> _RECORDS SUPPLIED_:
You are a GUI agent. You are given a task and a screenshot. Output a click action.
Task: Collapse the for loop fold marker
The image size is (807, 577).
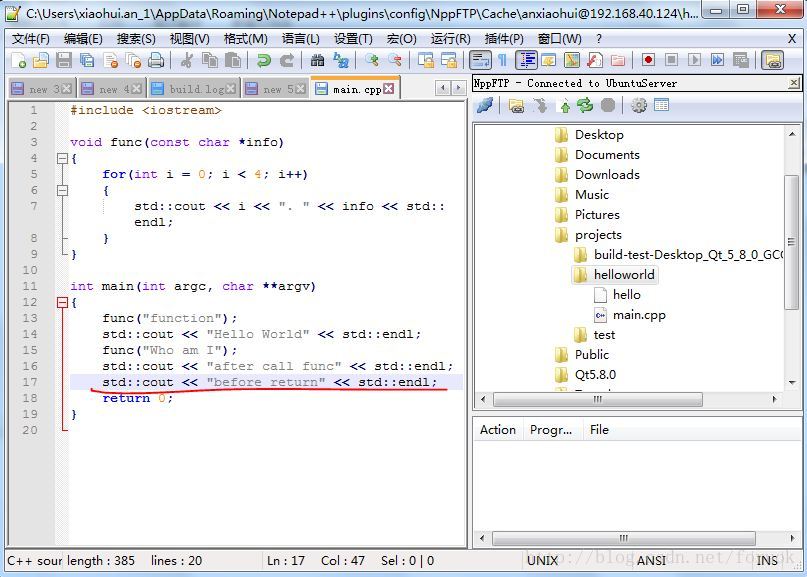62,190
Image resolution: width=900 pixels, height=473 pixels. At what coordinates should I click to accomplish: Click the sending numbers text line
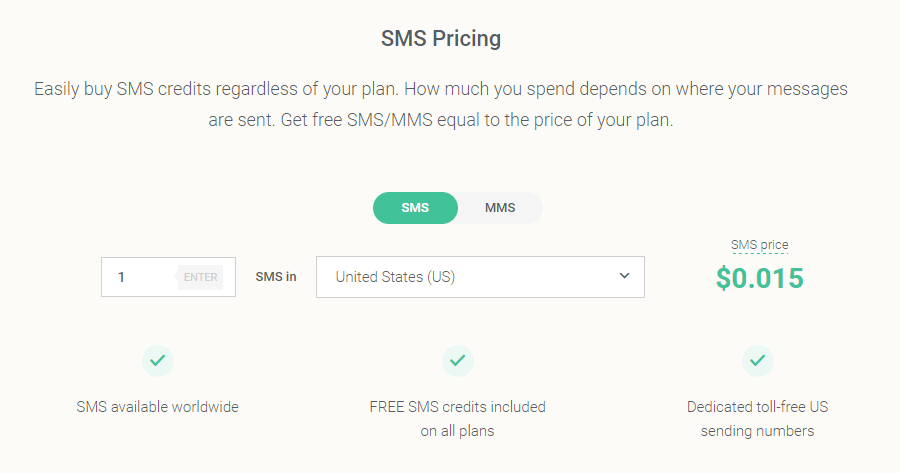tap(758, 431)
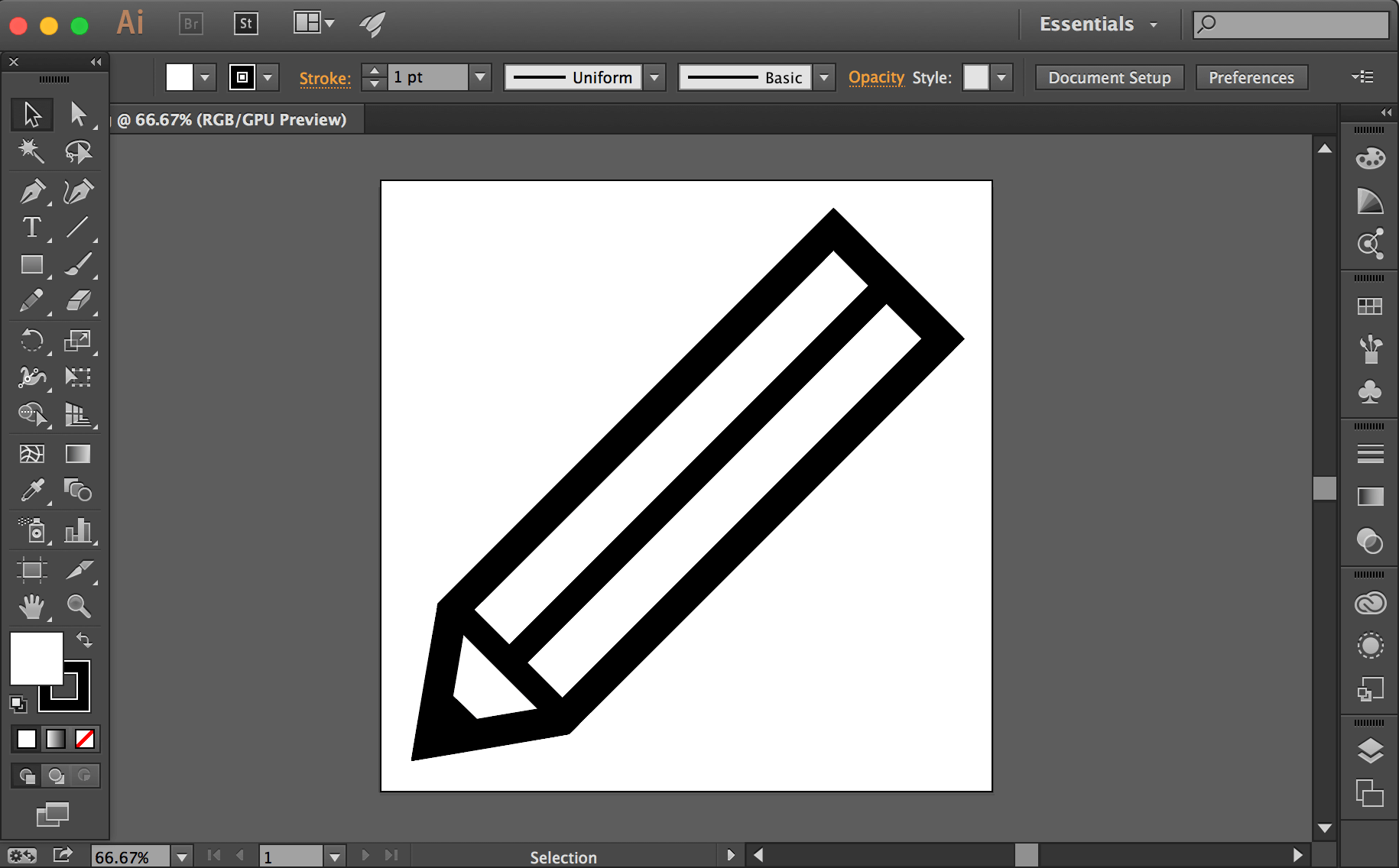Click the white fill color swatch
Viewport: 1399px width, 868px height.
click(x=36, y=658)
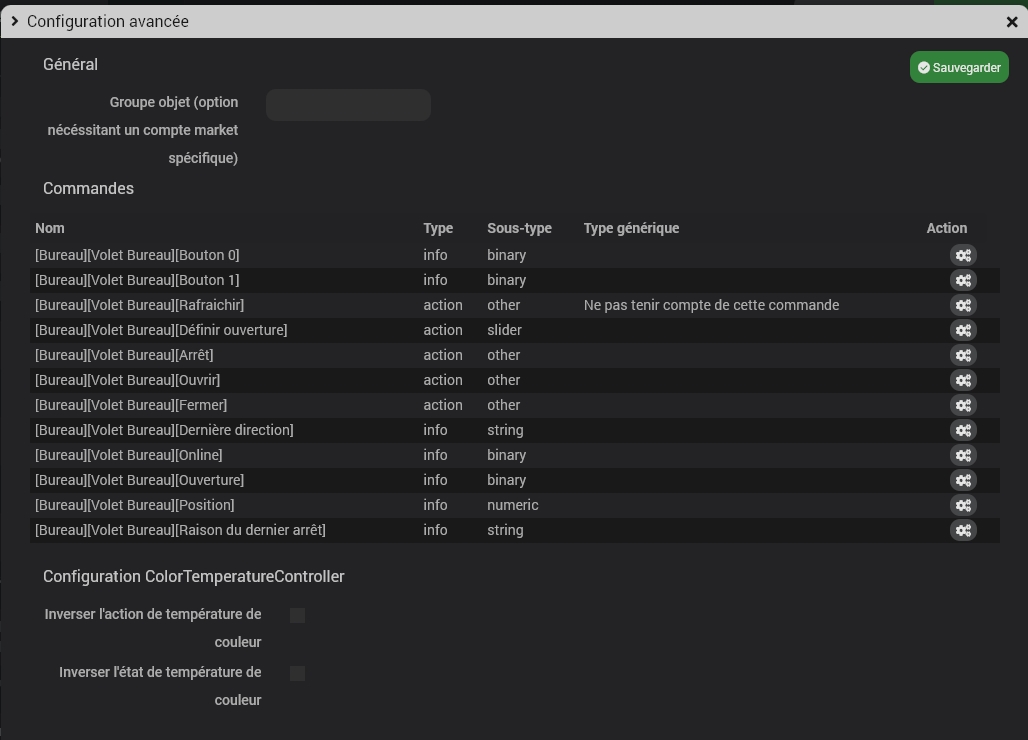1028x740 pixels.
Task: Click gear icon on the Ouverture row
Action: (x=962, y=480)
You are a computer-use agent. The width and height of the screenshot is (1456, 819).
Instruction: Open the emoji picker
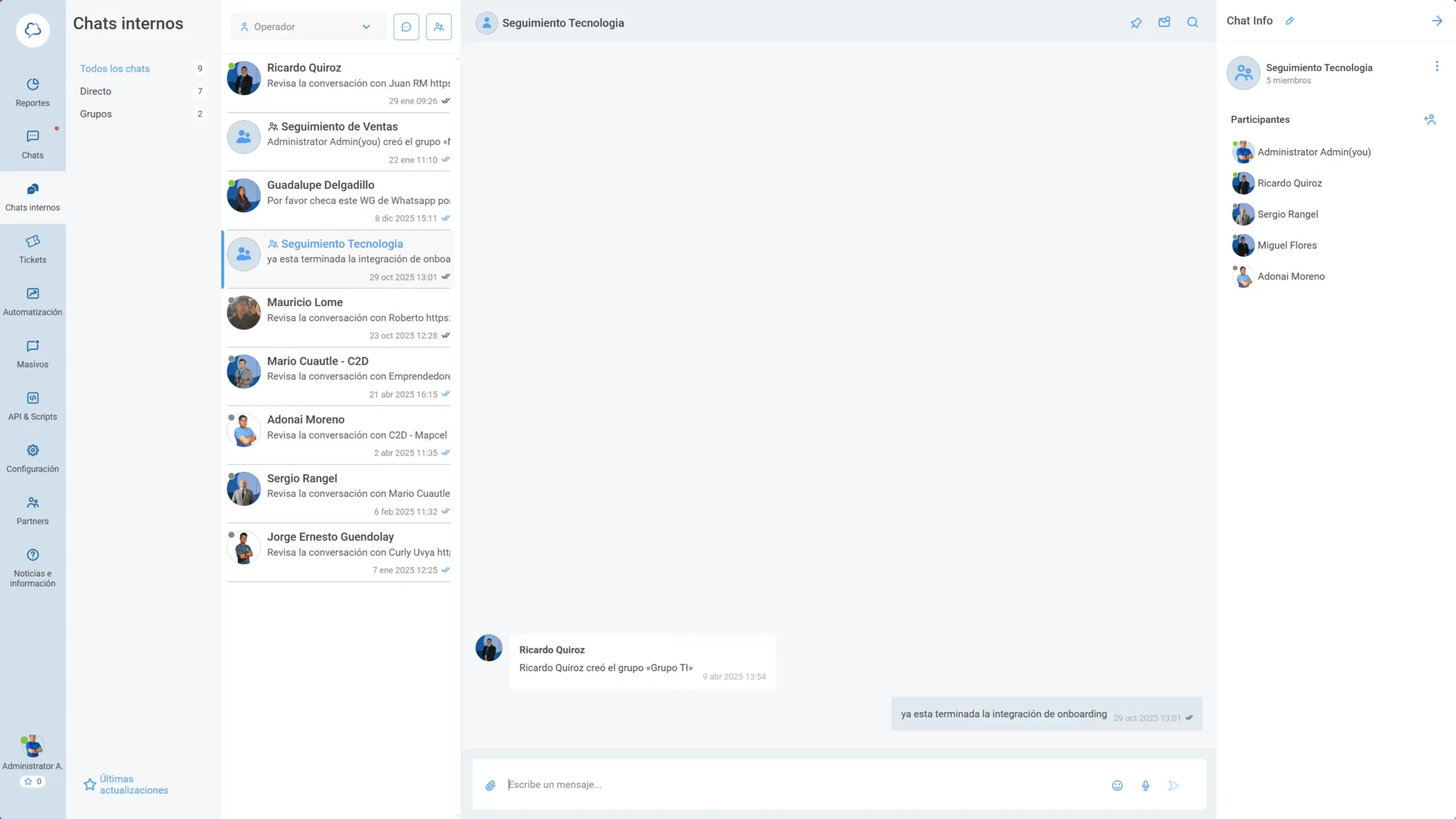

> _OBJECTIVE_: Put every line of the material above into a Markdown table with two columns, Row for the line number and Text for the line itself, skipping any blank lines. Leave out the pictures.

> _ANSWER TO THE EXERCISE_:
| Row | Text |
|---|---|
| 1 | You are a GUI agent. You are given a task and a screenshot. Output a click action. |
| 2 | Task: Collapse the for loop fold marker |
| 3 | The image size is (807, 577). |
| 4 | 62,190 |
| 5 | Image resolution: width=900 pixels, height=473 pixels. At what coordinates should I click to accomplish: Click the sending numbers text line |
| 6 | tap(758, 431) |
| 7 | Click the white fill color swatch |
| 8 | Viewport: 1399px width, 868px height. |
| 9 | click(x=36, y=658) |
| 10 | 1028x740 pixels. |
| 11 | Task: Click gear icon on the Ouverture row |
| 12 | Action: (x=962, y=480) |
| 13 | You are a computer-use agent. The width and height of the screenshot is (1456, 819). |
| 14 | Instruction: Open the emoji picker |